Author: Lynn Meskell
Publisher: John Wiley & Sons
Published: 2011-08-26
Total Pages: 332
ISBN-13: 1118106636
DOWNLOAD EBOOKThe Nature of Heritage: The New South Africa is unique in revealing the conflicts inherent in preserving both natural and cultural heritage, by examining the archaeological, ethnographic and economic evidence of a nation's attempts to master its past and its future.

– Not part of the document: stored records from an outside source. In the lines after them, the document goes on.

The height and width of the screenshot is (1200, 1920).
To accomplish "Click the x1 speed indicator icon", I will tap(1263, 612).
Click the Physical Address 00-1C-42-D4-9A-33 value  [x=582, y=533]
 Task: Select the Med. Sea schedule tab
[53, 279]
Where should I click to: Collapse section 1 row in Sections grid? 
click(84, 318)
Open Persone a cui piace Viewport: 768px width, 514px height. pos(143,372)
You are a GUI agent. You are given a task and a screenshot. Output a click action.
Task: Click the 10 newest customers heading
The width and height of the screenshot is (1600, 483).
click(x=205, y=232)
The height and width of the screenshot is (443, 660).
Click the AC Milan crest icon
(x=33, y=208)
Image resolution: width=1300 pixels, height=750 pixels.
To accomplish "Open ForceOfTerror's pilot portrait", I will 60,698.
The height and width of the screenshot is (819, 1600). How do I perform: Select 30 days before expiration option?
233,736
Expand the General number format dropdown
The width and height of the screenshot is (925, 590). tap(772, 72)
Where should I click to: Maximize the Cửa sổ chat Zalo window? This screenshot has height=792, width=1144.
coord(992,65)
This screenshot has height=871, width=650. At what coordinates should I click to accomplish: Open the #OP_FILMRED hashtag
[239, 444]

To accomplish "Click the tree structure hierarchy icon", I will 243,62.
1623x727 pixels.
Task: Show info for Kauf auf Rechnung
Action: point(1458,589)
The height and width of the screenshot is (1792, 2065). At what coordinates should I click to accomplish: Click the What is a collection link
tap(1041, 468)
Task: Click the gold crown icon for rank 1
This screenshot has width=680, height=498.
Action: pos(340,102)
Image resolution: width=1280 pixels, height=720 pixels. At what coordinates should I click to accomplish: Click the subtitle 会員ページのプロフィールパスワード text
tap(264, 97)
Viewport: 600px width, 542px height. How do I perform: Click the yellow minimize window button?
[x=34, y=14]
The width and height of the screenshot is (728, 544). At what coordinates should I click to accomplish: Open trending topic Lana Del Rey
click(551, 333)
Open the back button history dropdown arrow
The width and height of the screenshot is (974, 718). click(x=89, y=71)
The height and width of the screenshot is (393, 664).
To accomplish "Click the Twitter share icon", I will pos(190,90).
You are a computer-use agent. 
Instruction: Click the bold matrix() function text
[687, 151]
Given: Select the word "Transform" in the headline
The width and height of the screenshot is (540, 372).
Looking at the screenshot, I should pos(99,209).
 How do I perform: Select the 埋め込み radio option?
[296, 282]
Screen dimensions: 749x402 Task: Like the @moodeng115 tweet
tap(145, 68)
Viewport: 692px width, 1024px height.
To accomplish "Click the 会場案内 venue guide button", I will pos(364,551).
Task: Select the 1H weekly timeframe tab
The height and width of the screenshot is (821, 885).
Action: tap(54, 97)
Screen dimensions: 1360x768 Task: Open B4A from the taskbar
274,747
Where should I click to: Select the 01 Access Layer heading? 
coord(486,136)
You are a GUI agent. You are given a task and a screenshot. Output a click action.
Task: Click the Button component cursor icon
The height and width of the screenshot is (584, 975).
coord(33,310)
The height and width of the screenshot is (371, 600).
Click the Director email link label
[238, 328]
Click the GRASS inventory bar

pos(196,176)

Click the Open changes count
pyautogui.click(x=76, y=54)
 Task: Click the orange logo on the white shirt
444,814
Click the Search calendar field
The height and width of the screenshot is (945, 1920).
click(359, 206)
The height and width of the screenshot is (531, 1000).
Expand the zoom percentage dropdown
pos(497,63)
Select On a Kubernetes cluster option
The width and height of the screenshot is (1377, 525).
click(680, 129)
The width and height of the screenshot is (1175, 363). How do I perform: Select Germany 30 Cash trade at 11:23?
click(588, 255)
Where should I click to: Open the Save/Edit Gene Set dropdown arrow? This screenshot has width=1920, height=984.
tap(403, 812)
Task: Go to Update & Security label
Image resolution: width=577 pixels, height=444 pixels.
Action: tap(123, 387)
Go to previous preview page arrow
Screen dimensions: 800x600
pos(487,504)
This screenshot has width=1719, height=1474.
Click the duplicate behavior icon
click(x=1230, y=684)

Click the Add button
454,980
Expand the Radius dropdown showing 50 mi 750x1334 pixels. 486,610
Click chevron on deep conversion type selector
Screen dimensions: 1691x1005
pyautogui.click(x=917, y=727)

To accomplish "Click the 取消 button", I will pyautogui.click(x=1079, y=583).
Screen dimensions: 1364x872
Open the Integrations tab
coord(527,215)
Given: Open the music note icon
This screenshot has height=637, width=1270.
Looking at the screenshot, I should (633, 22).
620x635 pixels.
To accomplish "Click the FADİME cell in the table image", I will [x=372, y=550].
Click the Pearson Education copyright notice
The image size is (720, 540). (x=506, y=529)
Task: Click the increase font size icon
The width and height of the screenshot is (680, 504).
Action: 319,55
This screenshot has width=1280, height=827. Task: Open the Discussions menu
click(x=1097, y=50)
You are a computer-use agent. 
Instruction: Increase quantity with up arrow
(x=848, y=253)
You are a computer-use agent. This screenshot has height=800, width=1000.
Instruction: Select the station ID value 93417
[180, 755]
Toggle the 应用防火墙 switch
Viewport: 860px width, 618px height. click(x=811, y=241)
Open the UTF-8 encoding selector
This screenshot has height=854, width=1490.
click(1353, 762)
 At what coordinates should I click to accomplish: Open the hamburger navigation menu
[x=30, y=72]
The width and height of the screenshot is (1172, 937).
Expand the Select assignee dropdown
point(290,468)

Provides a classic example of how nations attempt to overcome a negative heritage through past mastering of their histories Evaluates the continuing dominance of nature and conservation over concerns for cultural heritage Employs ethnographic and archaeological methodologies to reveal how the past is processed into a new national heritage Identifies heritage as therapy, exemplified in the strategy for repairing legacies of racial and ethnic difference in post-apartheid South Africa Highlights the role of archaeological heritage sites, national parks and protected areas in economic development and social empowerment Explores how nature trumps culture and the global implications of the new configurations of heritage
Author: Robert Harms
Publisher: Cambridge University Press
Published: 1987
Total Pages: 300
ISBN-13: 9780521655354
DOWNLOAD EBOOKRobert Harms explores nature and culture in the story of the Nunu, who live in and around the swampy floodplains of the Zaire River. Increasing population impinged upon the limits of available resources in the late eighteenth century, eventually resulting in civil war in the 1960s.